Print the lines below word for word, beginning with the first and ending with the line that holds "الإسم (247, 264)", and skip every picture.

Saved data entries
::::
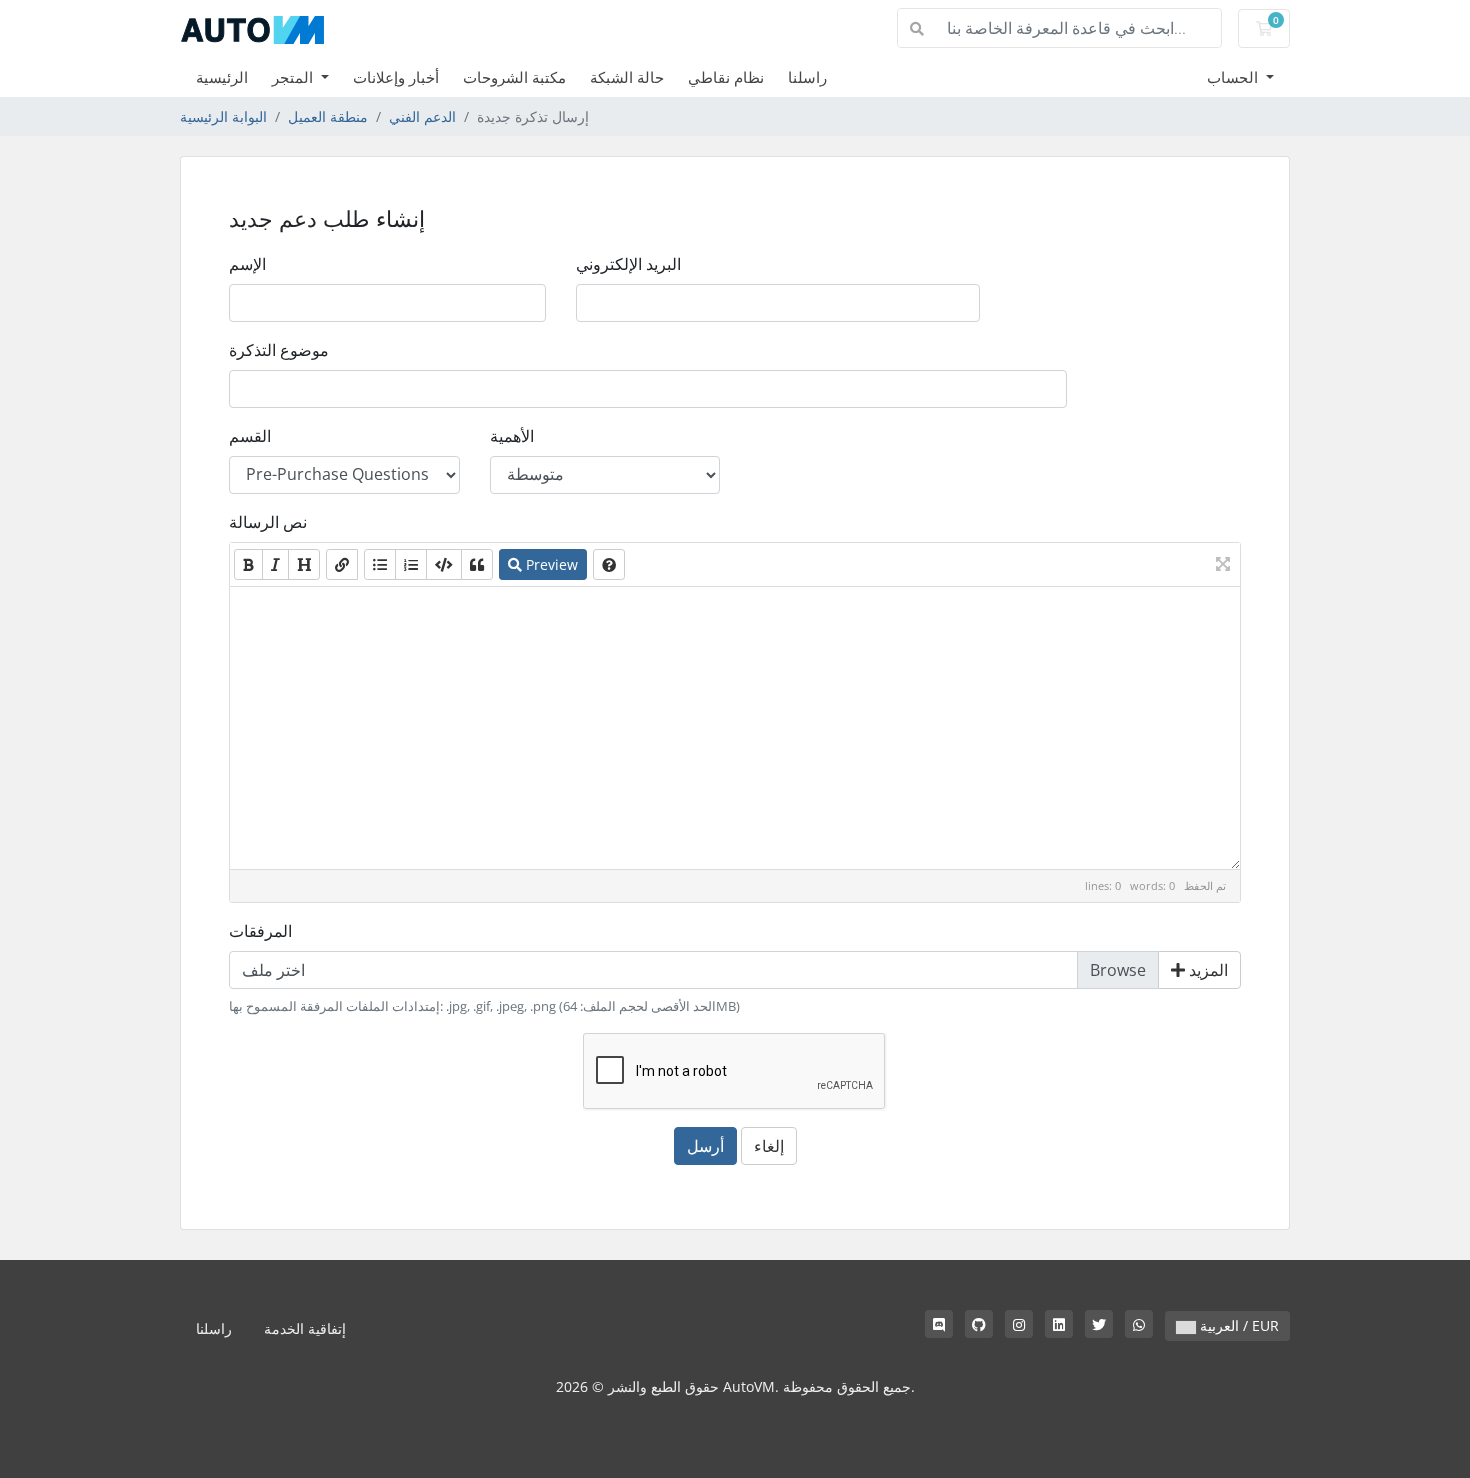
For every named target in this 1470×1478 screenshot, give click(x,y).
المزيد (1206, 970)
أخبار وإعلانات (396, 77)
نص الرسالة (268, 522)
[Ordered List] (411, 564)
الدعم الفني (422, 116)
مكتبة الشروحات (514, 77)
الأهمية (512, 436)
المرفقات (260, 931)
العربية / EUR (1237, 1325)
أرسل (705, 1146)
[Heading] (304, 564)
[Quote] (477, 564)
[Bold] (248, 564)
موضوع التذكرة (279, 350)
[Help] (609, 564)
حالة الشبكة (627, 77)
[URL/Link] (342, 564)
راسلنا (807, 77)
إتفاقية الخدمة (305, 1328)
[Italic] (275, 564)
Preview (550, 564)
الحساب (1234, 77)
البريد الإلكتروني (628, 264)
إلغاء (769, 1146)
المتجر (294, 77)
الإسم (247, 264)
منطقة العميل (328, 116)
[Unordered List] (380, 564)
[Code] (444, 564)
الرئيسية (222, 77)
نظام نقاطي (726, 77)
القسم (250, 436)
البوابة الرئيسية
::::
▶ _EXPECTED ANSWER_:
For every named target in this 1470×1478 screenshot, give click(x,y).
المزيد (1206, 970)
أخبار وإعلانات (396, 77)
نص الرسالة (268, 522)
[Ordered List] (411, 564)
الدعم الفني (422, 116)
مكتبة الشروحات (514, 77)
الأهمية (512, 436)
المرفقات (260, 931)
العربية / EUR (1237, 1325)
أرسل (705, 1146)
[Heading] (304, 564)
[Quote] (477, 564)
[Bold] (248, 564)
موضوع التذكرة (279, 350)
[Help] (609, 564)
حالة الشبكة (627, 77)
[URL/Link] (342, 564)
راسلنا (807, 77)
إتفاقية الخدمة (305, 1328)
[Italic] (275, 564)
Preview (550, 564)
الحساب (1234, 77)
البريد الإلكتروني (628, 264)
إلغاء (769, 1146)
المتجر (294, 77)
الإسم (247, 264)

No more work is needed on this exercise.